Instrucciones>
Di si cada afirmación coincide con el texto sobre la inversión extranjera en Argentina, contestando sí o no y citando las palabras del texto que lo deciden: (a) se espera que la economía argentina crezca en 2016; (b) Mario Blejer presidió antes el Banco Central; (c) los controles cambiarios se quitaron poco a poco.

Fragmento del texto>
::::::
La inversión directa extranjera todavía no toma vuelo

Todas las medidas del Gobierno no tuvieron la respuesta esperada por parte de los mercados.
Martes 20 de septiembre de 2016
En la Argentina del nuevo gobierno de Mauricio Macri, el arreglo con los holdouts constituye una parte esencial de la "normalización" de la economía tan importante para atraer inversores. Los controles cambiarios y al comercio también fueron rápidamente eliminados y se tomaron medidas para fortalecer la transparencia, las instituciones y el diálogo político en un intento por recuperar la confianza de las empresas. El mercado respondió con entusiasmo, y los banqueros rápidamente tomaron vuelos a Buenos Aires para alojarse en los hoteles elegantes de la ciudad.

Aún así, algunos aseguran que el ritmo y magnitud de la inversión decepcionaron. Hasta ahora fue limitado el impacto sobre la economía, para la que se espera una contracción en 2016. Una lenta recuperación podría ser un problema para el gobierno si sus defensores empiezan a perder la paciencia con los efectos de la austeridad.

"Los dólares no van a caer del cielo. Hay que trabajar mucho", dijo Mario Blejer, un ex presidente del Banco Central, que sin embargo es "optimista" en que "definitivamente gran cantidad de inversión extranjera" llegará a Argentina, especialmente si se incluyen los u$s 400.000 millones que los argentinos tienen guardados en cuentas bancarias afuera. "La oportunidad está", aseguró Blejer. "Hay señales de que entra algo de inversión, pero si bien hay bastante renovación de capital accionario viejo u obsoleto, el punto es que no hay inversión nueva en cantidades".
::::::
Extractos de datos>

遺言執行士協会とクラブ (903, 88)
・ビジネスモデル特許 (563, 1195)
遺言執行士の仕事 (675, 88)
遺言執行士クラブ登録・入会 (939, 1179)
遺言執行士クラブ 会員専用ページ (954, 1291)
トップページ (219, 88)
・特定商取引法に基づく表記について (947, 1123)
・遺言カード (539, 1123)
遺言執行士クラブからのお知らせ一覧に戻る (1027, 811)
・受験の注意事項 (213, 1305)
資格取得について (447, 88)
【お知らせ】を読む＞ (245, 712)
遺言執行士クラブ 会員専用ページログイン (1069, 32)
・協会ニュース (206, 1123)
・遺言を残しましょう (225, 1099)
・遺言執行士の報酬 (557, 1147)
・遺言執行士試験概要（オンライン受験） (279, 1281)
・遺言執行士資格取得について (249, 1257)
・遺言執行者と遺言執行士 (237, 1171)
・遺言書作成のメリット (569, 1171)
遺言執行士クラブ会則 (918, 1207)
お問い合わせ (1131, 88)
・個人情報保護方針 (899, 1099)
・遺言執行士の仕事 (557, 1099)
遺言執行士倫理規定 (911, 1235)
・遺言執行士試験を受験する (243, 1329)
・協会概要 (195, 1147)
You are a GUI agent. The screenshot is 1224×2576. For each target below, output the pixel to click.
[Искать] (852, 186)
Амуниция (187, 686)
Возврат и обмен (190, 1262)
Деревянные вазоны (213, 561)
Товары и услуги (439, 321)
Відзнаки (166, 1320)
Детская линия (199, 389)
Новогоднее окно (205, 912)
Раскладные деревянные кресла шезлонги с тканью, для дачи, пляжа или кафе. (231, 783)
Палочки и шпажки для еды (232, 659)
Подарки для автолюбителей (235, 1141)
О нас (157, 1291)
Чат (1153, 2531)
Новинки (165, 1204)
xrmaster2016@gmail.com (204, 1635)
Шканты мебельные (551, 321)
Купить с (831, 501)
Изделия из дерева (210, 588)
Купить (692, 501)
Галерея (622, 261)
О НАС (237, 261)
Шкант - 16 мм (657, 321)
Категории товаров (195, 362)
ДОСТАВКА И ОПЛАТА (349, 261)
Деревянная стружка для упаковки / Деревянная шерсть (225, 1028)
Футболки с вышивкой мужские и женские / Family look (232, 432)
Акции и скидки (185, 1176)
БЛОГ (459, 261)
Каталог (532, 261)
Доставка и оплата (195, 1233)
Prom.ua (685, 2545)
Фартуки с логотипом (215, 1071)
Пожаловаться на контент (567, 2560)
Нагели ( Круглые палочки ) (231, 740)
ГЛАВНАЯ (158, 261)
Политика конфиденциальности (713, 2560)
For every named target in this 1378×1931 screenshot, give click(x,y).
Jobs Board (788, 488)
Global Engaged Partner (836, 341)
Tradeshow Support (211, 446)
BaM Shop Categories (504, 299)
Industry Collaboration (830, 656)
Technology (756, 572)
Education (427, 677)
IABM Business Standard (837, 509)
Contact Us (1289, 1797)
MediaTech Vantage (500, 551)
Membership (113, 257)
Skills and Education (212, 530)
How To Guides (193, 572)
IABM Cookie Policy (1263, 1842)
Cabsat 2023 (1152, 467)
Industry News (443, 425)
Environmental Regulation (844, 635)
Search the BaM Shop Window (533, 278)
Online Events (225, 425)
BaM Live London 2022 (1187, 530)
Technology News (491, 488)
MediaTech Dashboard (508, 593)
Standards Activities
::::::
Solución>
(a) No: "para la que se espera una contracción en 2016".
(b) Sí: "un ex presidente del Banco Central".
(c) No: "también fueron rápidamente eliminados".